▸ **The task**: Rewrite the data below with "Open" switched to "Expand" everywhere and everything else unchanged, leaving out the pictures.

▸ **Data section**:
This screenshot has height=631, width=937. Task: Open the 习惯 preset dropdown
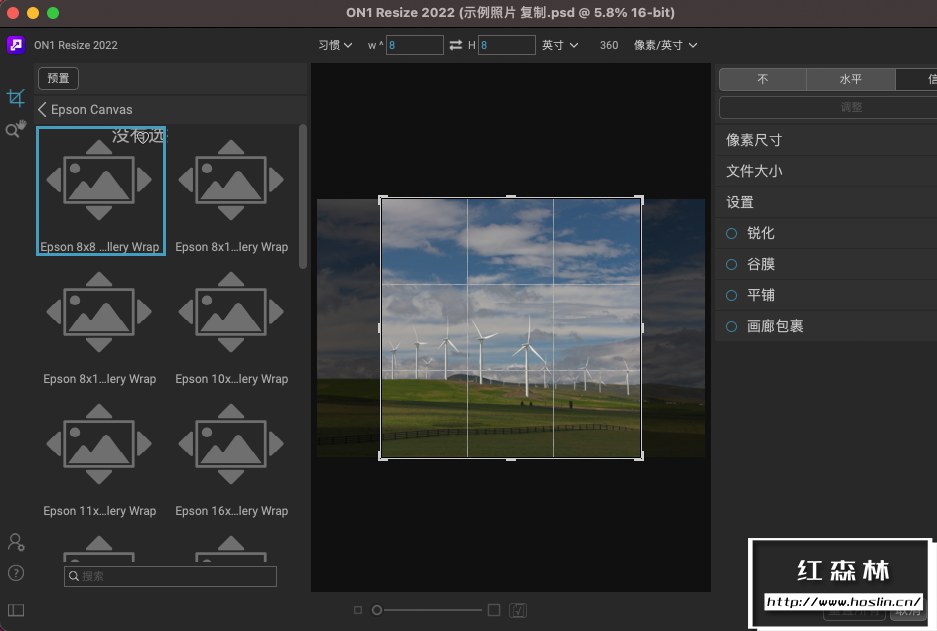pyautogui.click(x=334, y=44)
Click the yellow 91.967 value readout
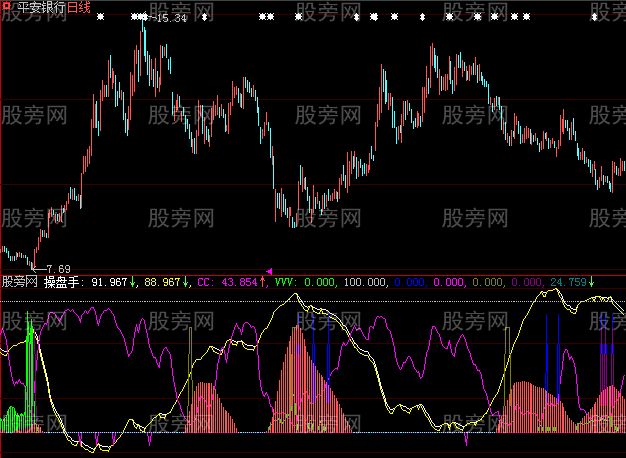The width and height of the screenshot is (626, 458). [x=110, y=282]
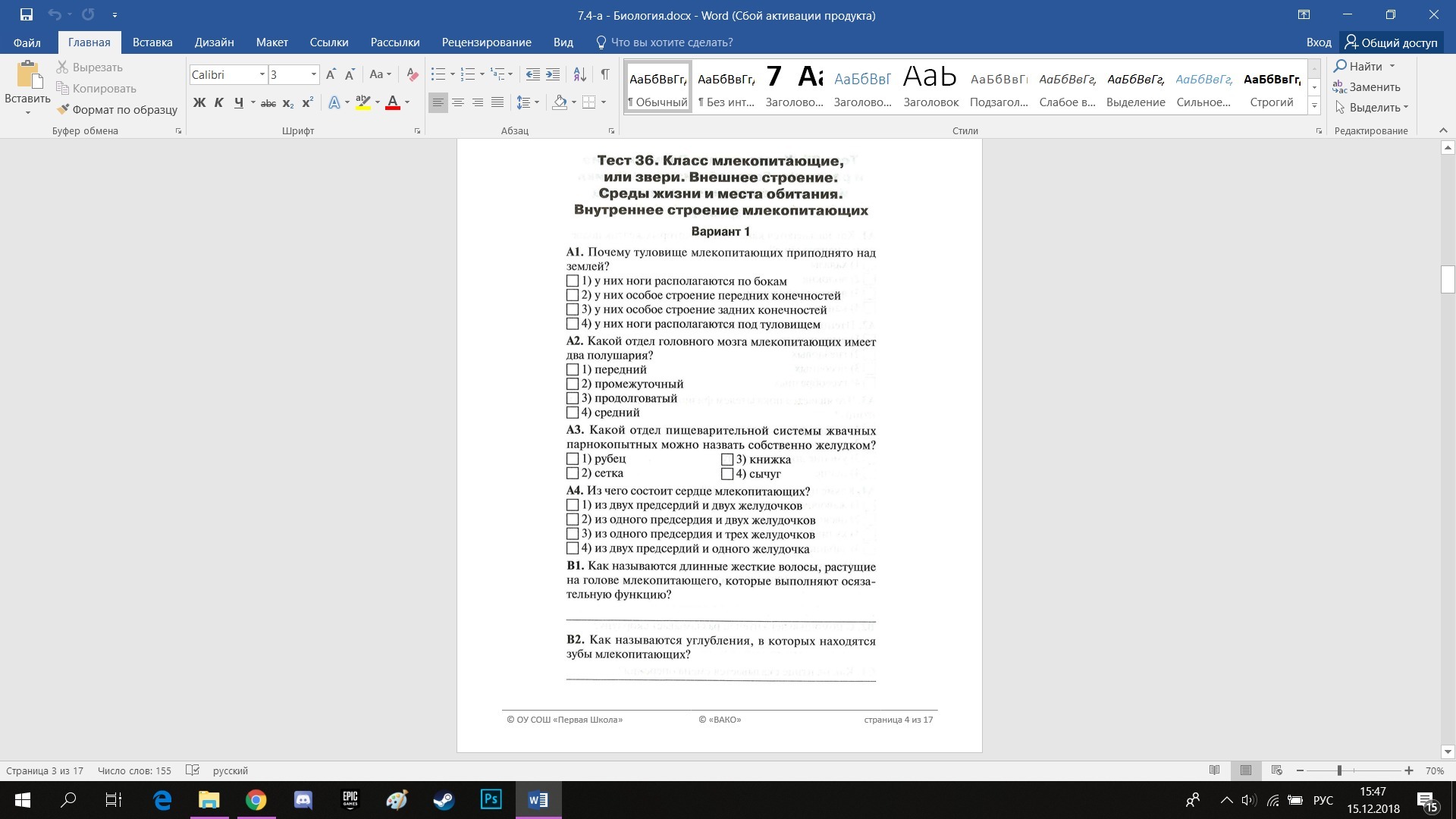Image resolution: width=1456 pixels, height=819 pixels.
Task: Center align paragraph text
Action: point(458,102)
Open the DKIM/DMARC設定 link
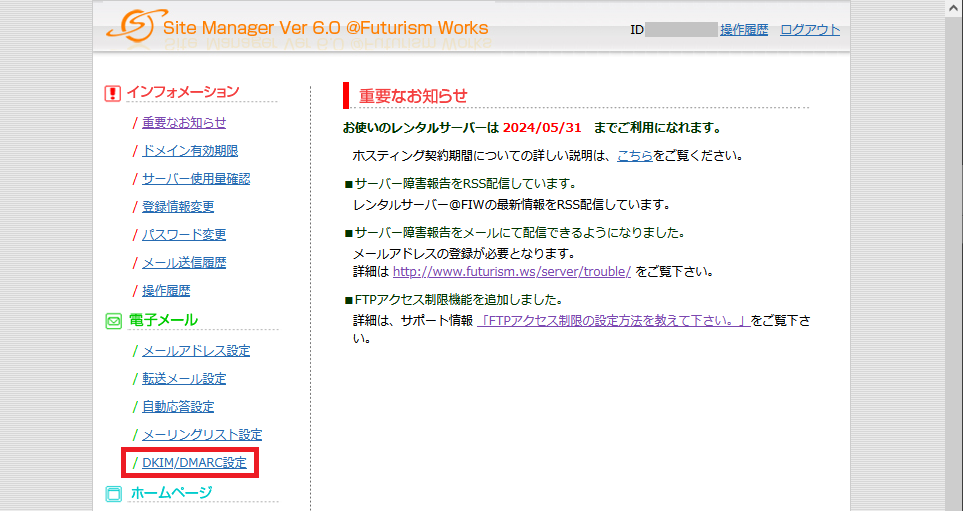 [x=195, y=462]
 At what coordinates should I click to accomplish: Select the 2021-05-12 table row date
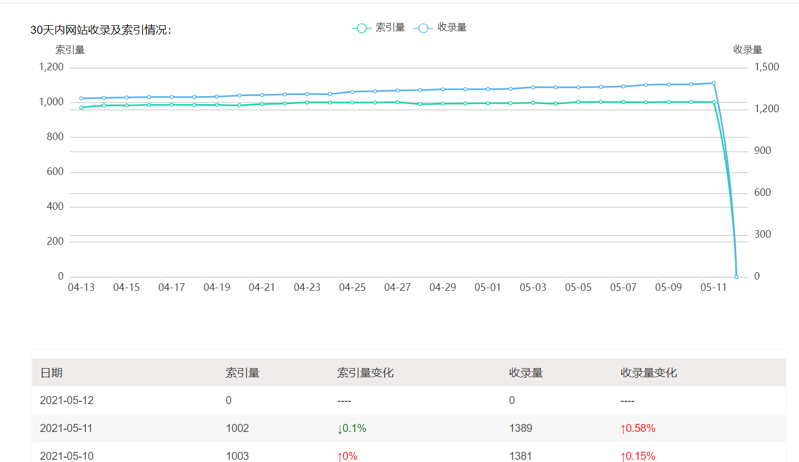(x=67, y=400)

▸ **Result below**:
This screenshot has height=631, width=937. Task: Expand the 习惯 preset dropdown
pyautogui.click(x=334, y=44)
Click the yellow 91.967 value readout
The width and height of the screenshot is (626, 458). [x=110, y=282]
Image resolution: width=1456 pixels, height=819 pixels.
Task: Center align paragraph text
Action: point(458,102)
Expand the DKIM/DMARC設定 link
 [x=195, y=462]
 At what coordinates should I click to accomplish: Select the 2021-05-12 table row date
(x=67, y=400)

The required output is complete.